### Instruction A
Copy out the records verbatim, starting at the line that contains "Task: Click the Teamworki sender name" and ending after the line that contains "coord(423,208)".
───── Text
# Hey, another breed question



## Rayzing (Apr 25, 2016)

Hello , My name is Abed from lebanon , i would love to know what breed is my cat , she's a mix but i don't know mix of what . thank you 









Thank you


----------



## Arianwen (Jun 3, 2012)

Very flat face so probably part Persian these days.


----------



## Susan (Mar 29, 2010)

My best guess would be she's descended from a flat-faced Himalayan. She's a cutie pie!


----------



## Rayzing (Apr 25, 2016)

So i guess its a Himalayan mix Persian perhaps ?


----------



## marie73 (Jul 12, 2006)

With just a touch of Grumpy Cat. :grin:


----------



## Mandy and Ellie (Oct 22, 2013)

OMG what a cutie! That squished face is undeniably a Persian/Himalayan! Although I can't say I've ever seen a Himalayan with markings quite like that--absolutely stunning! The markings on the face remind ome of a Ragdoll. The squished face, big, round eyes and head shape are undeniably Persian/Himalayan. She is adorable!


----------



## Rayzing (Apr 25, 2016)

Thank you so much , she died last week , fell off the balcony :/ Im dying


----------



## NebraskaCat (Jan 15, 2013)

oh my gosh, that's horrible. I'm so sorry for your loss. What a terrible shock.


----------
──────────
### Instruction B
In the cat breed thread, start at the words "Thank you so" and end after "a terrible shock.". Reproduce that span with "balcony" changed to "roof".
───── Dataset records
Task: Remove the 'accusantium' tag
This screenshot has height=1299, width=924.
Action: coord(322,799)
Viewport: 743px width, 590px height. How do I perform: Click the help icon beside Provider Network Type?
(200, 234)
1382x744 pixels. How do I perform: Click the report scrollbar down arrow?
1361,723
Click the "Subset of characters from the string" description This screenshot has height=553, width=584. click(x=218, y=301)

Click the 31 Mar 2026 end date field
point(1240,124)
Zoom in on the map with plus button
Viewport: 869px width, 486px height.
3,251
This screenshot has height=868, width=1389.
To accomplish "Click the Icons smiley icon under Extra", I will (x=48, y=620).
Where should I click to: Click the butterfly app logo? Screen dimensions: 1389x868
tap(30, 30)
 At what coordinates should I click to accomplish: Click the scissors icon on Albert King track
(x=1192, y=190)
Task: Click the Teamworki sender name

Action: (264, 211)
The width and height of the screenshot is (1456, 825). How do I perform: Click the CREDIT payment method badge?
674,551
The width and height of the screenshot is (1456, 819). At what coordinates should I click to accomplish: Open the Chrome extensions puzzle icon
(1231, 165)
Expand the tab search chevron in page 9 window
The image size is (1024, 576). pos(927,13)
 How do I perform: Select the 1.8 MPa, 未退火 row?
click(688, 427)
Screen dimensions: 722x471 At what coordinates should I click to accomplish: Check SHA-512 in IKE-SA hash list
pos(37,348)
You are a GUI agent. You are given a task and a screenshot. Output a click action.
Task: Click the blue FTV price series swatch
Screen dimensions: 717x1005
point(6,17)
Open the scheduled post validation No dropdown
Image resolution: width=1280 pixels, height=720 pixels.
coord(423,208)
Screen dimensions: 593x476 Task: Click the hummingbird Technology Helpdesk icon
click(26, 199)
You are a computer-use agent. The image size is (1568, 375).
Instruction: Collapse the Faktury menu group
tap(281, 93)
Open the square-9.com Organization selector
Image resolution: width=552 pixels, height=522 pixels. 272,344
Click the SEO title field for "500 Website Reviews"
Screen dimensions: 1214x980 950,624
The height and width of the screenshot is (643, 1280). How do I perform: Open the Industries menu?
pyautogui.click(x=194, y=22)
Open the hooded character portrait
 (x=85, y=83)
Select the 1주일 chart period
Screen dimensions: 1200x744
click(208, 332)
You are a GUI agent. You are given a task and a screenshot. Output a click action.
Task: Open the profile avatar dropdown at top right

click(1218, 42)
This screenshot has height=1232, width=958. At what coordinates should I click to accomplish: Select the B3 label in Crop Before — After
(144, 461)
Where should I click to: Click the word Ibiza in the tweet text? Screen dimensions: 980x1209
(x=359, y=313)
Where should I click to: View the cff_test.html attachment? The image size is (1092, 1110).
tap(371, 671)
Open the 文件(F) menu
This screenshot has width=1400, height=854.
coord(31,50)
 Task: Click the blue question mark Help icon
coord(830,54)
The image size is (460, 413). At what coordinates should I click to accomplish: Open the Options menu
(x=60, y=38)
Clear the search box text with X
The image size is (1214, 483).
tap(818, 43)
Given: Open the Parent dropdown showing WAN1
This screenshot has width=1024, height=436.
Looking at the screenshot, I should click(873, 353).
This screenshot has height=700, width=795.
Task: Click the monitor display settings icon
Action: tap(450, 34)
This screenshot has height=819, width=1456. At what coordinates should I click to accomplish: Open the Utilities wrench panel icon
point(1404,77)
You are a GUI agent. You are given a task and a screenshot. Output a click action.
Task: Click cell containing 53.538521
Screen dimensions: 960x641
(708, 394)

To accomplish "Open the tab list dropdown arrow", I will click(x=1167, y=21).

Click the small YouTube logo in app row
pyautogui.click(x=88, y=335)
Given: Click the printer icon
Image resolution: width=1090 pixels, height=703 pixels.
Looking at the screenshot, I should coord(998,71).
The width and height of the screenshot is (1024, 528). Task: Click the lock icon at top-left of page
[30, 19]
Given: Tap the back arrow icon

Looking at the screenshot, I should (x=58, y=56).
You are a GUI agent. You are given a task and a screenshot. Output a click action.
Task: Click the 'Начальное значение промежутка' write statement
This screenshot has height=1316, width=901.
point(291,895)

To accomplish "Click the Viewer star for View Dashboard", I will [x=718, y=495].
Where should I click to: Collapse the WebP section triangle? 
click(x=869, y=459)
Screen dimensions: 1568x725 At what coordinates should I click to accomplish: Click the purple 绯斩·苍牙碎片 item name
──────────
### Exercise result A
Task: Click the Teamworki sender name

Action: (264, 211)
The width and height of the screenshot is (1456, 825). How do I perform: Click the CREDIT payment method badge?
674,551
The width and height of the screenshot is (1456, 819). At what coordinates should I click to accomplish: Open the Chrome extensions puzzle icon
(1231, 165)
Expand the tab search chevron in page 9 window
The image size is (1024, 576). pos(927,13)
 How do I perform: Select the 1.8 MPa, 未退火 row?
click(688, 427)
Screen dimensions: 722x471 At what coordinates should I click to accomplish: Check SHA-512 in IKE-SA hash list
pos(37,348)
You are a GUI agent. You are given a task and a screenshot. Output a click action.
Task: Click the blue FTV price series swatch
Screen dimensions: 717x1005
point(6,17)
Open the scheduled post validation No dropdown
Image resolution: width=1280 pixels, height=720 pixels.
coord(423,208)

### Exercise result B
Thank you so much , she died last week , fell off the roof :/ Im dying


----------



## NebraskaCat (Jan 15, 2013)

oh my gosh, that's horrible. I'm so sorry for your loss. What a terrible shock.